# [TRY IT]
The word to look for is "icon". Report every line of the entries below that has it.

*** Opening of SUPPLIED RECORDS ***

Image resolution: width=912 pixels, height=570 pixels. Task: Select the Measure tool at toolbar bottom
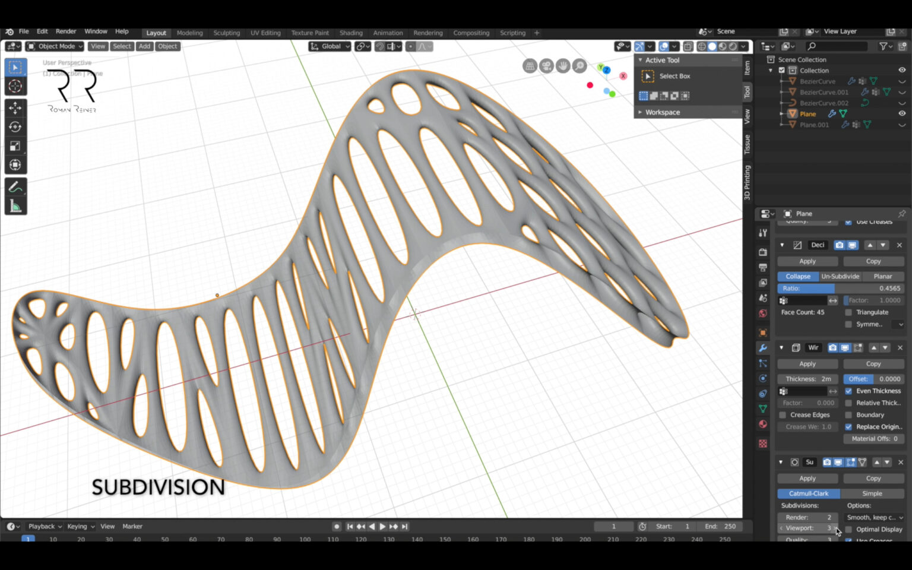[15, 205]
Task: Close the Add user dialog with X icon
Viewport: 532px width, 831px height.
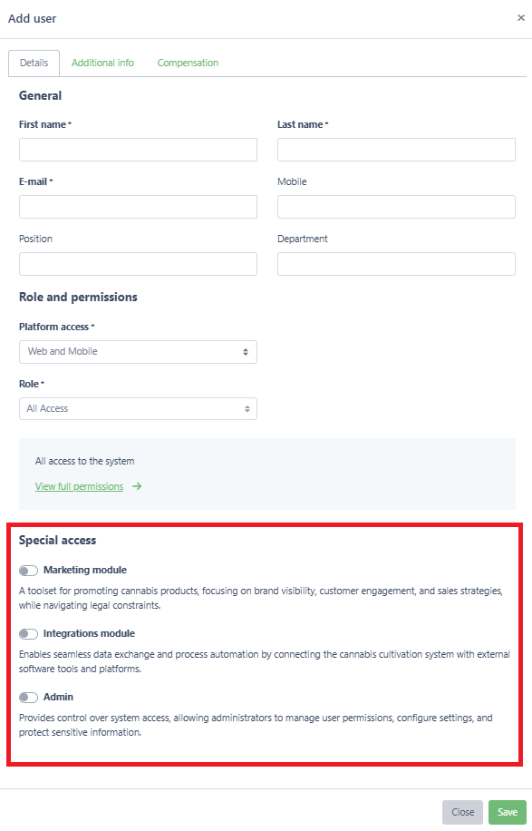Action: pyautogui.click(x=521, y=18)
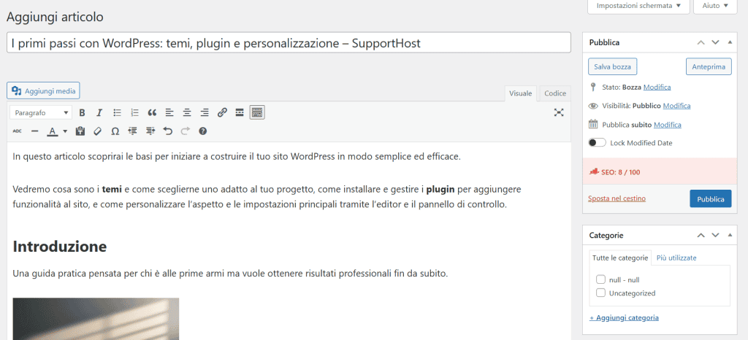The height and width of the screenshot is (340, 748).
Task: Apply the current text color swatch
Action: 52,131
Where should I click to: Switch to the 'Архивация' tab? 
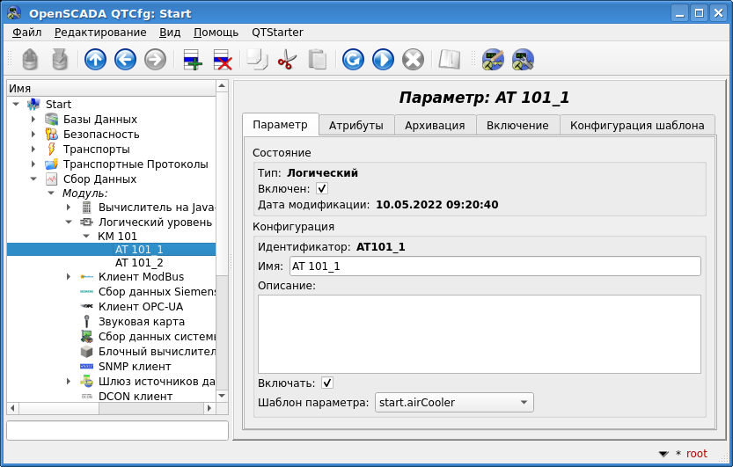[x=435, y=125]
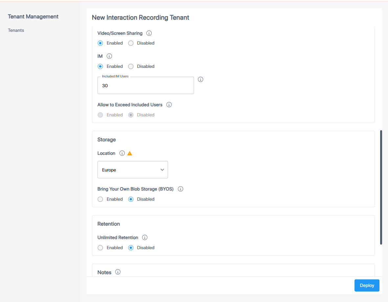Enable Bring Your Own Blob Storage

coord(100,199)
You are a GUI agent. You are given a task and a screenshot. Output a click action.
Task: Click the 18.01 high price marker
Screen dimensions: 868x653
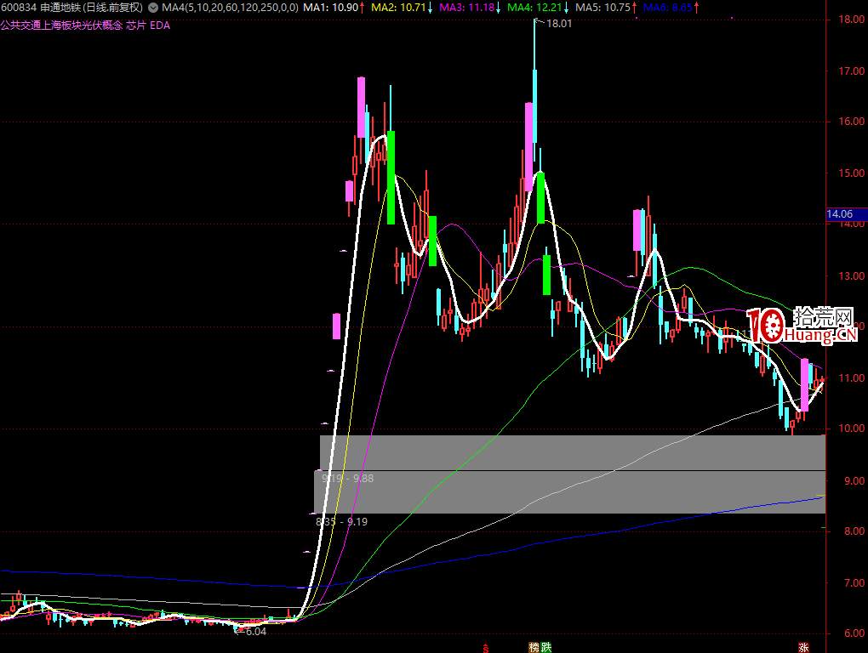click(x=558, y=25)
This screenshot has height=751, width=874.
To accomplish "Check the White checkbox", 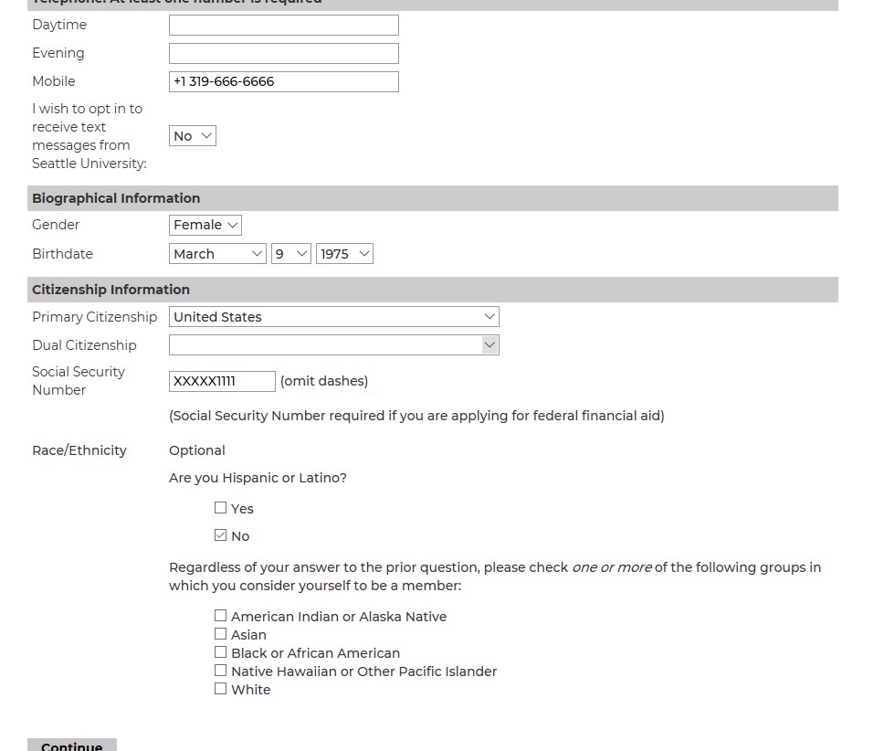I will pyautogui.click(x=220, y=688).

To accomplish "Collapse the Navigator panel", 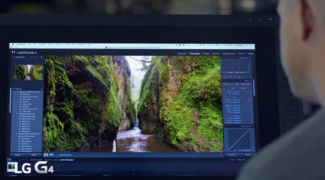I will coord(14,57).
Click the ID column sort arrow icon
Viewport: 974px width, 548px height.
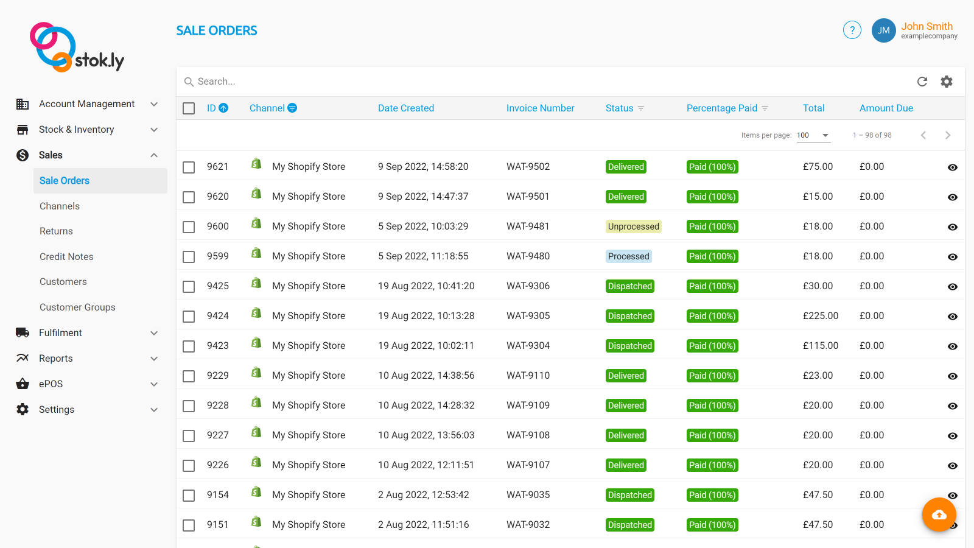tap(223, 108)
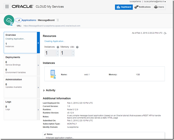Go to the Users page
The height and width of the screenshot is (140, 174).
tap(159, 7)

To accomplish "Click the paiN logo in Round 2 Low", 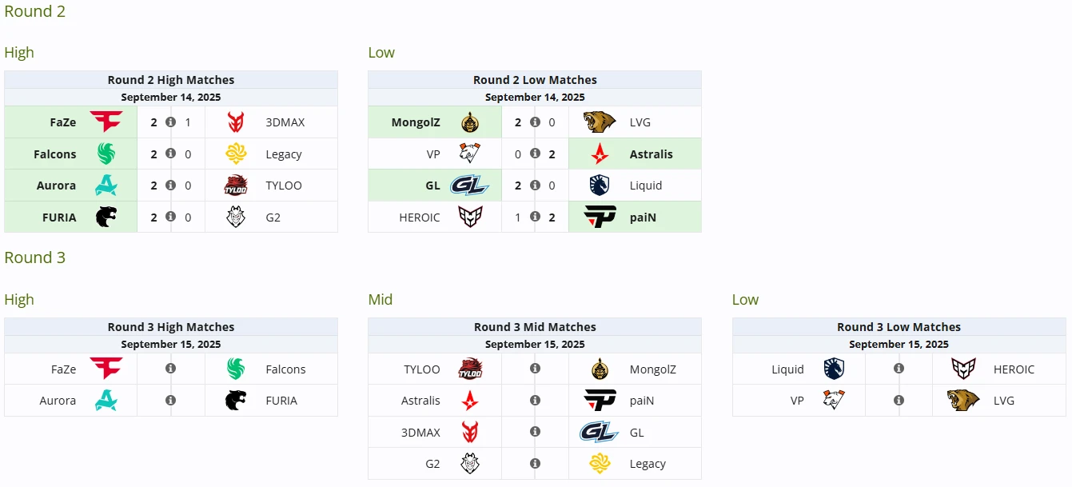I will coord(600,217).
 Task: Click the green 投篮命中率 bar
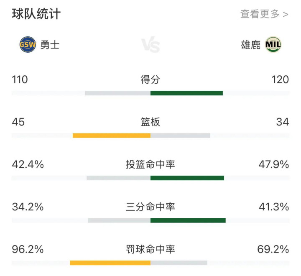pyautogui.click(x=187, y=178)
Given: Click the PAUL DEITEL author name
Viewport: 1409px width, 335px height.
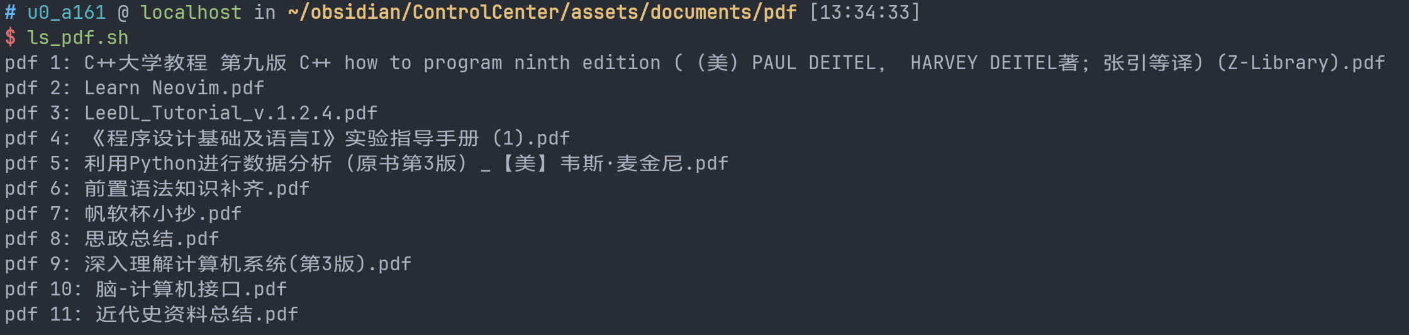Looking at the screenshot, I should pyautogui.click(x=818, y=63).
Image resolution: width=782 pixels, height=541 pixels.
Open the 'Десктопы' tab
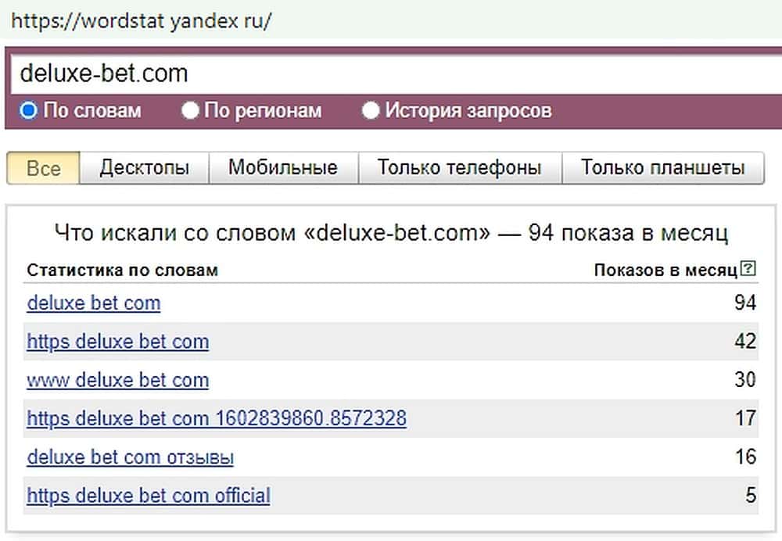(145, 168)
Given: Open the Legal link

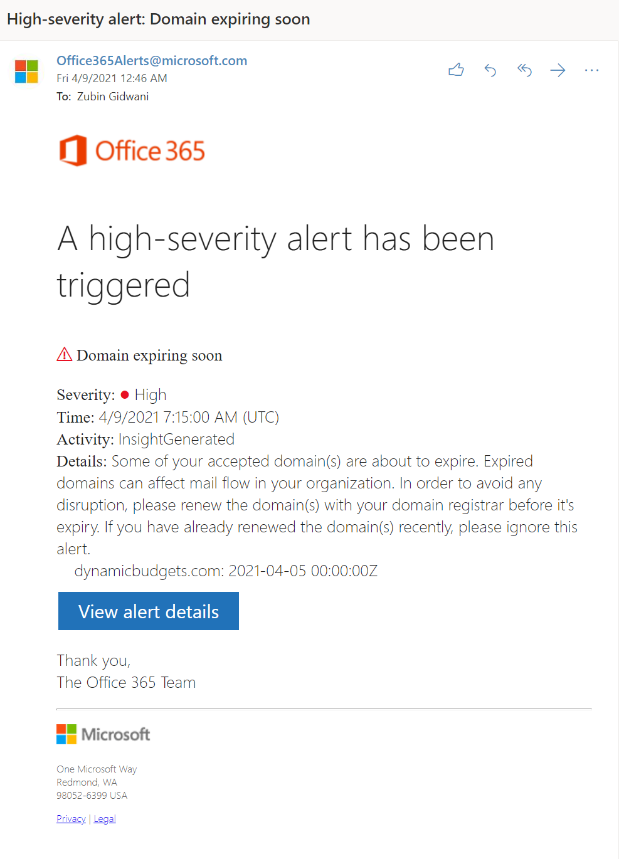Looking at the screenshot, I should [105, 819].
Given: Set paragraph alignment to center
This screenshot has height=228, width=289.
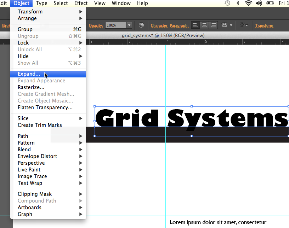Looking at the screenshot, I should (204, 25).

*** Close of SUPPLIED RECORDS ***

# [WRITTEN ANSWER]
Task: Close the Add user dialog with X icon
Click the ID column sort arrow icon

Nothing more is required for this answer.